10. An apparatus to reduce hydraulic cross talk within a print head, the apparatus comprising:

a controller to control provision of a cancellation signal to a first actuator, associated with a first nozzle, to at least partially absorb a hydraulic pressure wave from a second nozzle, adjacent to the first nozzle, to reduce interference at the first nozzle, the provision of the cancellation signal being independent of the operation of the second nozzle.

11. The apparatus of claim 10, wherein the controller is to determine whether the print head is positioned within a print zone, the cancellation signal being provided to the first actuator when the print head is positioned within the print zone.

12. The apparatus of claim 10, wherein the cancellation signal has an amplitude and duration that causes actuation of the first actuator without causing ejection of printing fluid from the first nozzle.

13. The apparatus of claim 10, wherein the first actuator receives a print signal having a voltage level, the cancellation signal having a voltage level that is the same as the voltage level of the print signal.

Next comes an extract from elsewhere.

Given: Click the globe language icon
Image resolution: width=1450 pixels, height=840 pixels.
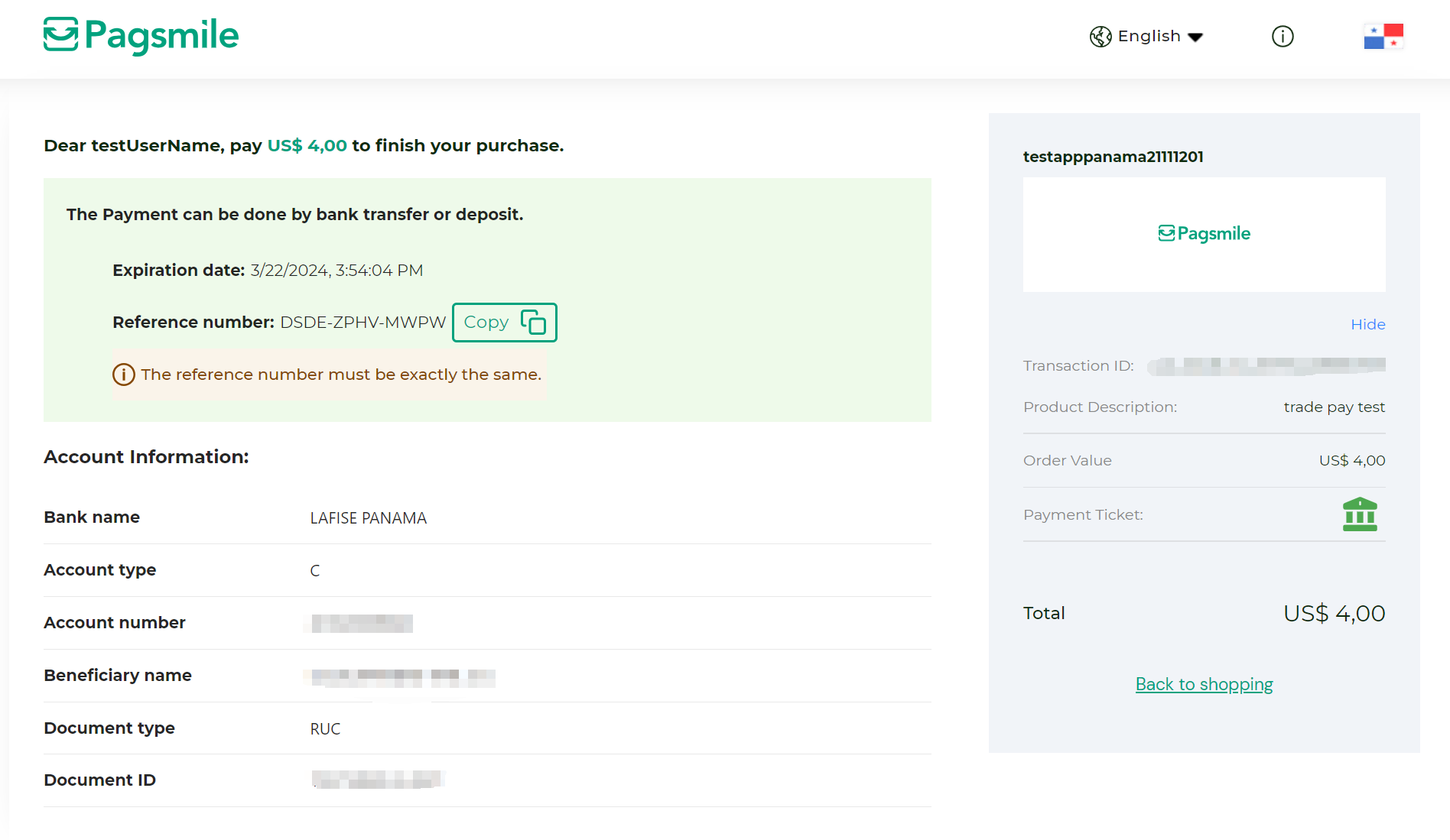Looking at the screenshot, I should point(1101,37).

14. The apparatus of claim 10, wherein the controller is to control provision of at least a first printing signal and a second printing signal to a second actuator, associated with the second nozzle, to cause the second nozzle to print a dot, the cancellation signal being provided to the first actuator after the provision of the second printing signal to the second actuator.

15. A method to prevent degradation of operation of nozzles in a print head, comprising:

controlling provision of a signal to a first actuator, associated with a first nozzle in a print head, wherein when no print data is being sent to the first actuator, the signal is sent to prevent degradation in the operation of the first nozzle, and the provision of the signal is independent of operation of other nozzles within the print head.